Come abbiamo già anticipato nello scorso numero del Si alla Vita web, questa scelta comporta seri rischi tanto medici quanto culturali.
«Tale decisione – si legge in una nota diffusa a poche ore dall’approvazione – in pieno contrasto col parere espresso in precedenza dal Consiglio Superiore di sanità, si basa sulle conclusioni di una commissione di tecnici convocata appositamente dalla Giunta regionale lombarda». Per ben tre volte infatti il Consiglio Superiore di Sanità, ossia più autorevole organismo consultivo nel campo della medicina, si è detto scettico e contrario sul tema. Secondo il Consiglio il parere negativo è sempre stato dato nell’ottica della sicurezza della donna, per la quale il ricovero in ospedale era finalizzato a tenerla sotto osservazione fino all’espulsione dell’embrione, soprattutto per far fronte immediatamente e con ambienti idonei ad eventuali problematiche mediche.

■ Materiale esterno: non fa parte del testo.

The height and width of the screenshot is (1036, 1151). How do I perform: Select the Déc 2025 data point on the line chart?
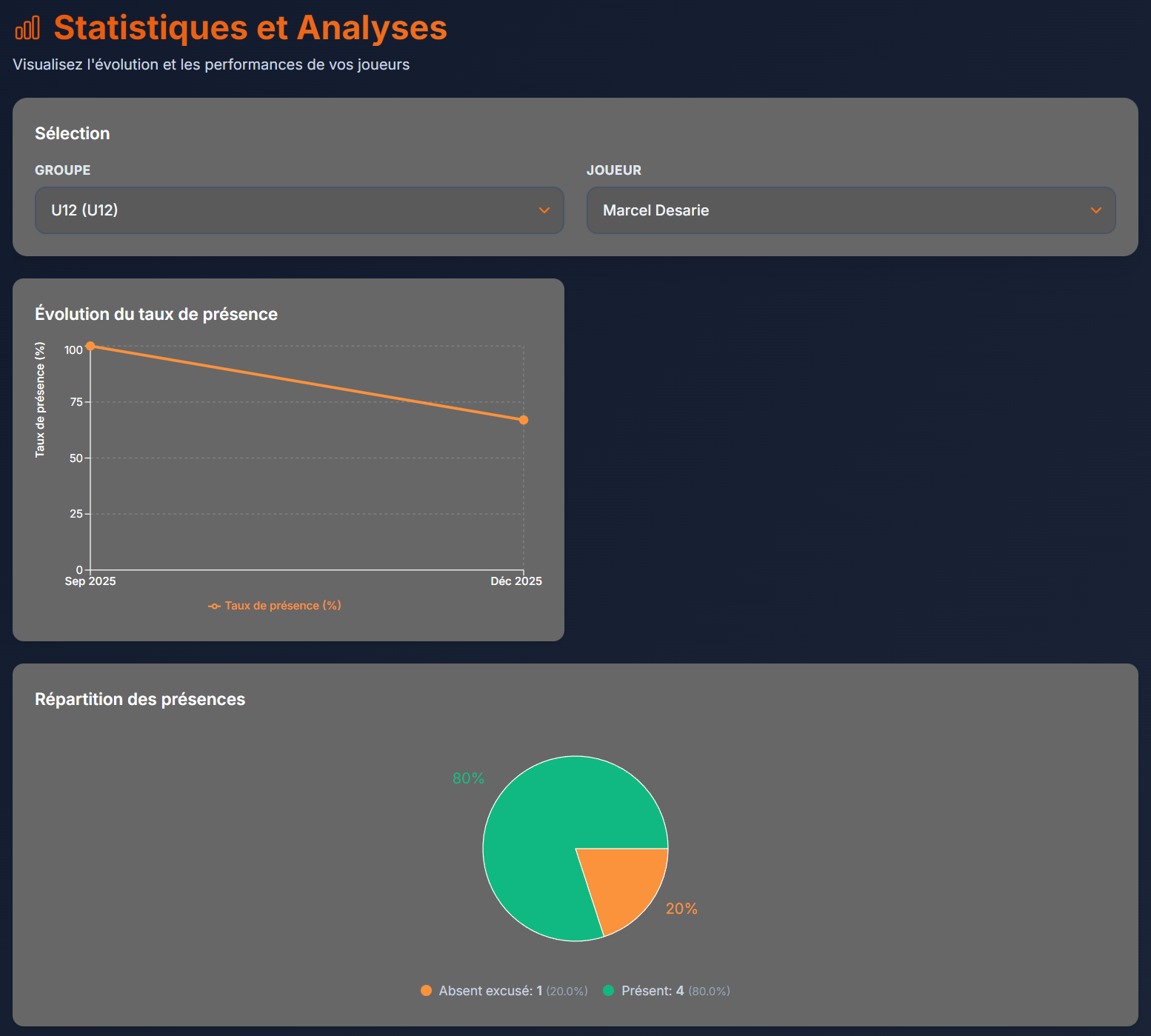click(x=523, y=420)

Per l’associazione guidata dal Prof. Albero Gambino la decisione assunta «a ben vedere, rischia di tradursi di fatto in un ulteriore passo di sostanziale abbandono delle donne in difficoltà per una gravidanza indesiderata».
Rimane infatti il dramma che accompagna le mamme che decidono di ricorrere all’aborto farmacologico. Una scelta che per certi versi «sembra in contraddizione persino con la ratio teorica della legge 194», commenta Scienza & Vita.
Ed è proprio la l’Associazione “per l’impegno per la vita e per una scienza che non rinneghi l’etica” a ritenere «imprescindibile che le scelte operative sulla salute e la tutela della vita umana non siano mai assoggettate a interessi di parte politica o a opportunismi ideologici, ma siano in ogni caso frutto di oculate valutazioni mediche, ispirate al rispetto e alla tutela della dignità umana di ogni soggetto in esse coinvolto».
Con questa scelta la Lombardia si inserisce tra le file delle regioni che permettono l’aborto fai- da-te.